Autore Gianni Catucci | gio, 07 set 2017 | 603 viste | Monopoli Degrado Attualità

Siamo andato in due luoghi central idi Monopoli si segnalazione di cittadini

E’ sconcertate constatare come nonostante la realtà urbana di Monopoli sia da tempo ormai sotto la lente d’ingrandimento del movimento turistico, si evidenzino imbarazzanti stati di abbandono e di degrado in luoghi centralissimi e di grande fruizione per la popolazione e come detto per chi viene da fuori città. Peraltro situazioni più volte già evidenziate in passato. Ma come se nulla fosse sono ancora lì a ricordarci che le cattive abitudini sono dure a morire.

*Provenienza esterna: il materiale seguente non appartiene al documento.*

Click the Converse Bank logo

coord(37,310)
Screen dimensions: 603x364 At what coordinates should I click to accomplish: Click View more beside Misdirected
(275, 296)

In piazza Lyss, spazio destinato a ricordare il gemellaggio ultratrentennale con la civilissima cittadina elvetica, nonostante tanti nostri servizi negli anni e nei mesi scorsi, la situazione è davvero incredibilmente precaria. Sono sempre lì le orrende scritte sul muro perimetrale che costeggia la piazzetta. Il candore di quei muri sono ormai un antico ricordo. Scritte vandaliche di improbabili poeti metropolitani, campeggiano anche sul pavimento e soprattutto imbrattano il monumento che ricorda ormai vagamente l’accordo con gli amici di Lyss. Tutto intorno panchine rotte, ogni sorta di immondizie e finanche una bottiglia appesa ad una pianta, finita lì evidentemente dopo una prova di lancio da parte di un incivile. In cattive condizioni diremmo anche igieniche verso il tratto di strada di Via Padre Manghisi, giardini ex Ina casa. Qui oltre ad un verde mal curato e avanzi di vegetazione, soprattutto un incredibile presenza massiccia di prodotti di deiezioni canine, il cui cattivo odore è particolarmente avvertito, ci dicono alcuni residenti indignati per la situazione che dura ormai da tempo, quando imperano le alte temperature. Insomma situazioni di cui avremmo voluto  volentieri fatto a meno di raccontare, tuttavia ci troveranno sempre pronti a testimoniare laddove l’inciviltà pensa sempre di farla franca.